- [Exercise requirements]:
Write out the rows again word for word, beginning at the line that has "Adjust the telegraph speed lever" and continuing through the end of the rows. Leave the pictures out.

::: Raw records

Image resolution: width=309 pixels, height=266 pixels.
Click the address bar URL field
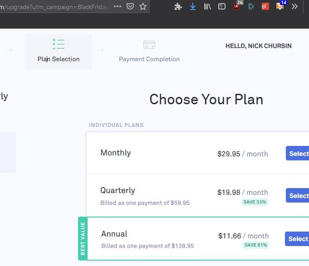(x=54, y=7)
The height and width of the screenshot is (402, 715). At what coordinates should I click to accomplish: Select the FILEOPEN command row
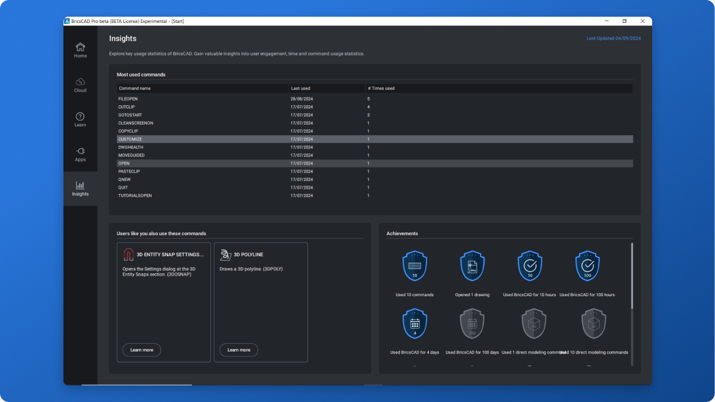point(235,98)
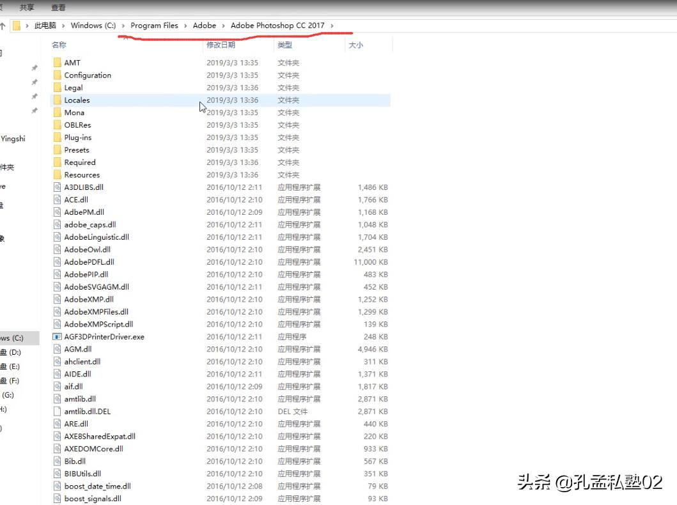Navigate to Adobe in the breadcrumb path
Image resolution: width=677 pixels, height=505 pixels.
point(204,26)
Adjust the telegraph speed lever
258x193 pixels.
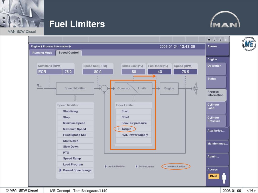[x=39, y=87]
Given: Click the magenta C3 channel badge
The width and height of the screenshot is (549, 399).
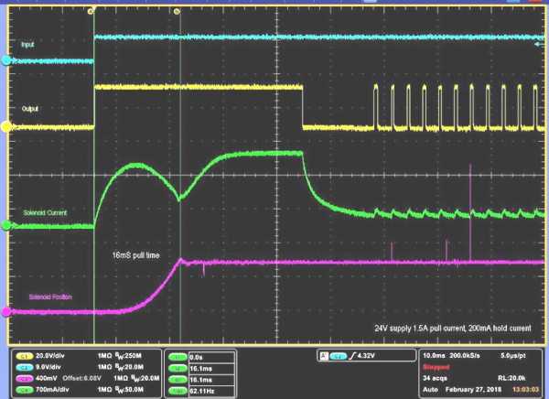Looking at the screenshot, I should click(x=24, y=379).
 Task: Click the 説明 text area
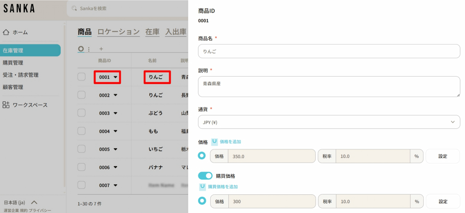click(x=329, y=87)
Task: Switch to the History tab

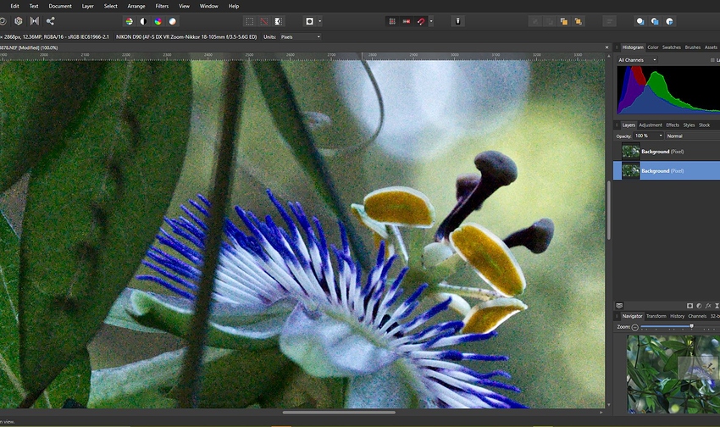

::::::

- [Expected answer]:
Adjust the telegraph speed lever
258x193 pixels.
[x=39, y=87]
Given: Click the magenta C3 channel badge
The width and height of the screenshot is (549, 399).
Looking at the screenshot, I should click(x=24, y=379).
 Task: Click the 説明 text area
click(x=329, y=87)
Task: Switch to the History tab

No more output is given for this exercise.